In Anbetracht der Zeit wollte ich auf jeden Fall einen Aufenthalt im Neckartal mit einplanen. Vor sehr vielen Jahren – da war ich noch im Kindergarten – machten meine Eltern mit mir einen Ausflug in die Nachbargemeinde Hirschhorn. Ich hatte deshalb erst überlegt, dort hin zu fahren, finde es dann aber doch bequemer, den Zwischenhalt direkt am RE-Bahnhof Eberbach einzulegen 😉

Bild 6-13: Nicht weit vom Bahnhof beginnt der Aufstieg auf den Ohrsberg, den Hausberg von Eberbach.
Bild 6-14: Ohrsbergturm
Bild 6-15: Aussicht vom Turm auf die Stadt (der Bahnhof läge rechts vorne hinter dem bewaldeten Hügel)…
Bild 6-16: …das Neckartal flussabwärts in Richtung Heidelberg…
Bild 6-17: …und die westlichen Ortsteile. Wer ganz genau hinsieht, findet in diesem Bild den Zug 😉
Bild 6-18: Zurück am Bahnhof zeigt sich der Zug aus größerer Nähe. Ein zweiteiliger Itino der VIAS fährt gleich als RB 82 über die Odenwaldbahn nach Frankfurt. Die RB 82 verkehrt auf diesem Abschnitt (der eine Landesgrenze überschreitet…) nur im 2-Stunden-Takt.
Bild 6-19: Häufiger fährt die S-Bahn Rhein-Neckar. Wegen der Stellwerksstörung hat dieser Zug der S 1 aber rund 30 Minuten Verspätung. Sein Fahrtziel, den Bahnhof Seckach, wird der Zug deshalb nicht mehr erreichen. Zur Reduzierung der Verspätung wendet die S-Bahn vorzeitig in Mosbach-Neckarelz.
Bild 6-20: Aus dieser Richtung kommt kurz darauf ein pünktliches Quietschie-Doppel als S 2 nach Kaiserslautern.
Bild 6-21: Wir setzen die Fahrt flussabwärts fort und passieren hier Hirschhorn. Hirschhorn gehört wie die Nachbargemeinde Neckarsteinach zu Hessen. Aus diesem Grund ist auch der linksseitige Stadtteil Ersheim (im Bild ebenso links), der auf einer Art „Halbinsel“ in einer Neckarschleife liegt, dem Bundesland Hessen zugehörig – als einzige Gemeinde links des Neckar.

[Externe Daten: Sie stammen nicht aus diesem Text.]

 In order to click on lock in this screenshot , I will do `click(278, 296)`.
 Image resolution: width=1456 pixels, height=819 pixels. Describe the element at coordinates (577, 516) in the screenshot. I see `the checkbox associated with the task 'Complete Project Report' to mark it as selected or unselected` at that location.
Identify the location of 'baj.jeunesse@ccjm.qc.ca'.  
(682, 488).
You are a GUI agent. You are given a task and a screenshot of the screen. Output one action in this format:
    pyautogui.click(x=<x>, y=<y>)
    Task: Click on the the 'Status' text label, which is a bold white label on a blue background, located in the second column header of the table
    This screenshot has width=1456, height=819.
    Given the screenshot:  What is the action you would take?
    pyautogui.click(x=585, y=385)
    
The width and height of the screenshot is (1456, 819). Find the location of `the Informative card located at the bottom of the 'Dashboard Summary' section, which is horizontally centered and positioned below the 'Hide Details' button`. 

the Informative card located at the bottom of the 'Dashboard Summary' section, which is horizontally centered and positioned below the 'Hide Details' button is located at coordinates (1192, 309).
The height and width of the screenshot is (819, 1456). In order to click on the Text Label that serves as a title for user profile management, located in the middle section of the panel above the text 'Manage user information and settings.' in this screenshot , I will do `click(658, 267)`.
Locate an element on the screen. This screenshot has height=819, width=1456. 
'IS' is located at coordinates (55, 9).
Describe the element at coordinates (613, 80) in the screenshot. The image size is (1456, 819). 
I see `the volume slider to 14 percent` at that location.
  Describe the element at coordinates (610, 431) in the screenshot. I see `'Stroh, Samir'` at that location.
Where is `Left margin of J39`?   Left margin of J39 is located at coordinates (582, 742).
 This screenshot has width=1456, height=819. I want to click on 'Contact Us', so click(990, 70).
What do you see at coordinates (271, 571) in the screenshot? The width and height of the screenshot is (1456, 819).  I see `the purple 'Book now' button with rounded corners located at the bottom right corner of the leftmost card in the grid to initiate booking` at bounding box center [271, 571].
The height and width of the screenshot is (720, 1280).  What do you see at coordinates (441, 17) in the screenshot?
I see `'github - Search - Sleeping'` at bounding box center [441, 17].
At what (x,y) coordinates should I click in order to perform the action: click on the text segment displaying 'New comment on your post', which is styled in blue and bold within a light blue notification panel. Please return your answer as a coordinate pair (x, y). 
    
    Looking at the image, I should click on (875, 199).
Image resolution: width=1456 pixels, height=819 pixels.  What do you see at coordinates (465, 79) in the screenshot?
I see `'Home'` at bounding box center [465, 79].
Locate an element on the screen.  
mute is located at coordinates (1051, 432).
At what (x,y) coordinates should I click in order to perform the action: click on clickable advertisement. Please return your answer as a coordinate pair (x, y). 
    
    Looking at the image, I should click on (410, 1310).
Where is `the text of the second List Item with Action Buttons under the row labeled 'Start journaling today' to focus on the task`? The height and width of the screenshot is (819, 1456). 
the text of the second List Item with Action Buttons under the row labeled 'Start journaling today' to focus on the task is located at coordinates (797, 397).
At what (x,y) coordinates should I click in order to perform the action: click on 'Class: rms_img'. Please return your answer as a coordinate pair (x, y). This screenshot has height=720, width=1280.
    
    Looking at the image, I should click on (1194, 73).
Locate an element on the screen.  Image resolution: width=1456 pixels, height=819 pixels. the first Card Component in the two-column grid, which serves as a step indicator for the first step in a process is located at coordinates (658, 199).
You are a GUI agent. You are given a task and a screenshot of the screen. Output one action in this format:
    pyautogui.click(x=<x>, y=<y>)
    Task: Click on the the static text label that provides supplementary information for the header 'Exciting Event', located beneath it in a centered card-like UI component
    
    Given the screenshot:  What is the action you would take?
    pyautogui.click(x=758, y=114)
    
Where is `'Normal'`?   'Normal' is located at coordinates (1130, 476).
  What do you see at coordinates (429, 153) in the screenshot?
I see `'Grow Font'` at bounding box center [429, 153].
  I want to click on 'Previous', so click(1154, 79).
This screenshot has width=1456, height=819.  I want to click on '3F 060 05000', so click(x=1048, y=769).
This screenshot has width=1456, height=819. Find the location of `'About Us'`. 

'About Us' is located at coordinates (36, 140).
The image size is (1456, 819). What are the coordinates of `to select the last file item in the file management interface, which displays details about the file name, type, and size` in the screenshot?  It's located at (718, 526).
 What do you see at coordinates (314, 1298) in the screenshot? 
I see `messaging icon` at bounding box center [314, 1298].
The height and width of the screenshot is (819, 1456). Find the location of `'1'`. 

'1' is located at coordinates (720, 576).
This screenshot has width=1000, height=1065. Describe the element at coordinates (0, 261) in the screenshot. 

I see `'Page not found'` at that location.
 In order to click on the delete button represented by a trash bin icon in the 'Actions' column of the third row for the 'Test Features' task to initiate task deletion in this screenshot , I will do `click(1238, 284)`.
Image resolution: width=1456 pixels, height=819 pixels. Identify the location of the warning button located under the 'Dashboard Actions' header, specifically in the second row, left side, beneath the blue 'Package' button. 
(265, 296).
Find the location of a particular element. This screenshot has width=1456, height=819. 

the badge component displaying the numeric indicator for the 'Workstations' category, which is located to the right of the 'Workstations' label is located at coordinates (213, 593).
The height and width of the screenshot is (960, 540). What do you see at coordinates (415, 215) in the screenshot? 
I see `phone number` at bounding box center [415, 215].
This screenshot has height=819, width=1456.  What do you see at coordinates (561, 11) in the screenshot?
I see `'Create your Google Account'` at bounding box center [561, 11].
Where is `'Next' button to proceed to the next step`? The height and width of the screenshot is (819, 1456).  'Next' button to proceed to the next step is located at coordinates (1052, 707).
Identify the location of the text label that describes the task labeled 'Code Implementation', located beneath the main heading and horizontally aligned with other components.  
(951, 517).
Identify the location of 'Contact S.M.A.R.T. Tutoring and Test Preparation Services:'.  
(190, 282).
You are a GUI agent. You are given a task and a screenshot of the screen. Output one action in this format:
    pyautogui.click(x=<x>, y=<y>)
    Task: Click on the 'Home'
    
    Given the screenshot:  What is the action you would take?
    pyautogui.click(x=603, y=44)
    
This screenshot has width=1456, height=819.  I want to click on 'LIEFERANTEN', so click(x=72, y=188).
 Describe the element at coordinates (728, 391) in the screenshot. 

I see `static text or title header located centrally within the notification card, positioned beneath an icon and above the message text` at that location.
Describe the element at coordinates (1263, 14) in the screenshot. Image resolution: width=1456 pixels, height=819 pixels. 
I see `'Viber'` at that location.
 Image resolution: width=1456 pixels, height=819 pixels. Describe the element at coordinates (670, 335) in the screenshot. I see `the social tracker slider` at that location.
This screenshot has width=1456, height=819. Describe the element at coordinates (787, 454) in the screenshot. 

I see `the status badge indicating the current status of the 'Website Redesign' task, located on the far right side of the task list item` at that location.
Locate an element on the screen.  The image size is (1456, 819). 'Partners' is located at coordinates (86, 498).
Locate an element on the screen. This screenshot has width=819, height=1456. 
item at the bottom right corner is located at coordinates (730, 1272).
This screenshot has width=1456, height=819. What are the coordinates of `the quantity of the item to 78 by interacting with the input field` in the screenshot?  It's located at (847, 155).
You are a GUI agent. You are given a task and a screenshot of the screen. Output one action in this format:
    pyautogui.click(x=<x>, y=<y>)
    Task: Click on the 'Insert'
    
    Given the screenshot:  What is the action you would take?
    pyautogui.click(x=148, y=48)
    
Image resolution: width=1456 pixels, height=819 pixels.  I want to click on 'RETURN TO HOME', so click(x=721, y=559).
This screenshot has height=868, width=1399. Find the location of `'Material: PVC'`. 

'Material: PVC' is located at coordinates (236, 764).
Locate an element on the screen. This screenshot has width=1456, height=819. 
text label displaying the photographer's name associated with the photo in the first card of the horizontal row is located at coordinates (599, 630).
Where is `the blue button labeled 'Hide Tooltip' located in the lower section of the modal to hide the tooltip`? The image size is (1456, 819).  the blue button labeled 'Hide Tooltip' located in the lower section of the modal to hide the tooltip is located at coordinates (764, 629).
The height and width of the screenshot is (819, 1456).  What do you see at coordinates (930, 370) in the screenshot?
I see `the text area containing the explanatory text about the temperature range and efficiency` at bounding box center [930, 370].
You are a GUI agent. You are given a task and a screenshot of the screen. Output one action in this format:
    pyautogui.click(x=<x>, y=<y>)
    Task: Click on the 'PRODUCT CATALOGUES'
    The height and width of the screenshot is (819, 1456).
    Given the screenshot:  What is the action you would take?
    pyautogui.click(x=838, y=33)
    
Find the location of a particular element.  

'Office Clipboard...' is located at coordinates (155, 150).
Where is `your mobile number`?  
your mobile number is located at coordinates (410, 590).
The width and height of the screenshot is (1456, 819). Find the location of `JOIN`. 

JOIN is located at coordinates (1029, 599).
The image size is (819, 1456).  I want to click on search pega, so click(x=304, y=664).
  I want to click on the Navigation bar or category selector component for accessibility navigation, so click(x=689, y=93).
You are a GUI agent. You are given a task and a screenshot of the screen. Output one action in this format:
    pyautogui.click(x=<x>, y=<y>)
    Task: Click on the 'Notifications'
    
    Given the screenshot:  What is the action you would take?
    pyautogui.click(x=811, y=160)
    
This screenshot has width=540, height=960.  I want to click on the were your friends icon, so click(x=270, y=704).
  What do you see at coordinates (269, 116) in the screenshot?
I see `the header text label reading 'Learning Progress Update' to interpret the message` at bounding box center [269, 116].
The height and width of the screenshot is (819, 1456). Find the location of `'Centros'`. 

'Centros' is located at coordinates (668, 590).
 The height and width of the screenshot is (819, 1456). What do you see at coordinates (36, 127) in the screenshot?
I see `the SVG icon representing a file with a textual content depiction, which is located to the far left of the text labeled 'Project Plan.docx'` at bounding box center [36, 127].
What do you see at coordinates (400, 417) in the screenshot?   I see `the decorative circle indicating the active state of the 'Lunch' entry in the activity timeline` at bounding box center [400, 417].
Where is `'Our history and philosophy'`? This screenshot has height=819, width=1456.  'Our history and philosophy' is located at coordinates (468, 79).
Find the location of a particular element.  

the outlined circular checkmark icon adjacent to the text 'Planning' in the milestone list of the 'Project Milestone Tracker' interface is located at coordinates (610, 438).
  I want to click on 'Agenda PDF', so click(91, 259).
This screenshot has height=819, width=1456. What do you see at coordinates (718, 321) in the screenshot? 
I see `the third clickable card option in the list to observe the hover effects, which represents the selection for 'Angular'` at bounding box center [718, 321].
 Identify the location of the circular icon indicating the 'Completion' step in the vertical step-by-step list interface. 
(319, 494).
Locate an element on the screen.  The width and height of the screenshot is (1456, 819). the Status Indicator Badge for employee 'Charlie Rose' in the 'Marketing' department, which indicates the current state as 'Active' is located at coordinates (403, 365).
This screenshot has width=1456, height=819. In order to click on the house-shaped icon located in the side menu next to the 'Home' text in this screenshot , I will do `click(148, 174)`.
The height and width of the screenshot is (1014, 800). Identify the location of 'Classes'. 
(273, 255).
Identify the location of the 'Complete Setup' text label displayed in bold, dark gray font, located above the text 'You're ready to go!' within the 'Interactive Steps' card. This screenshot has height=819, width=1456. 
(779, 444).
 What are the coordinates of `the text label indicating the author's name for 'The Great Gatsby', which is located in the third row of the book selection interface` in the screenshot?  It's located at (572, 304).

Während der Fahrt wird die Stellwerksstörung in Heidelberg für beendet erklärt. Der Zug wird also, wenn auch mit Verspätung aufgrund des Rückstaus zwischen Heidelberg und Mannheim, bis nach Kaiserslautern durchfahren.

Bild 6-22: Die nächste Gemeinde in Baden-Württemberg ist die Kleinstadt Neckargemünd. Dort steigen wir am Haltepunkt Neckargemünd Altstadt aus dem Quietschie aus.
Bild 6-23: Die beschauliche Altstadt von Neckargemünd.
Bild 6-24: Neckarufer in Neckargemünd. Stromabwärts sind es nur noch wenige Kilometer bis nach Heidelberg.
Bild 6-25: Neckargemünd wird bereits wieder von der RNV bedient, mit der wir unsere Reise vor 6 Tagen begonnen haben. Die Buslinie 35 verbindet Neckargemünd mit der Innenstadt von Heidelberg. Die RNV setzt auf dieser Linie ihre neusten Fahrzeuge im Busbereich, die „BZ-REX-Busse“, ein.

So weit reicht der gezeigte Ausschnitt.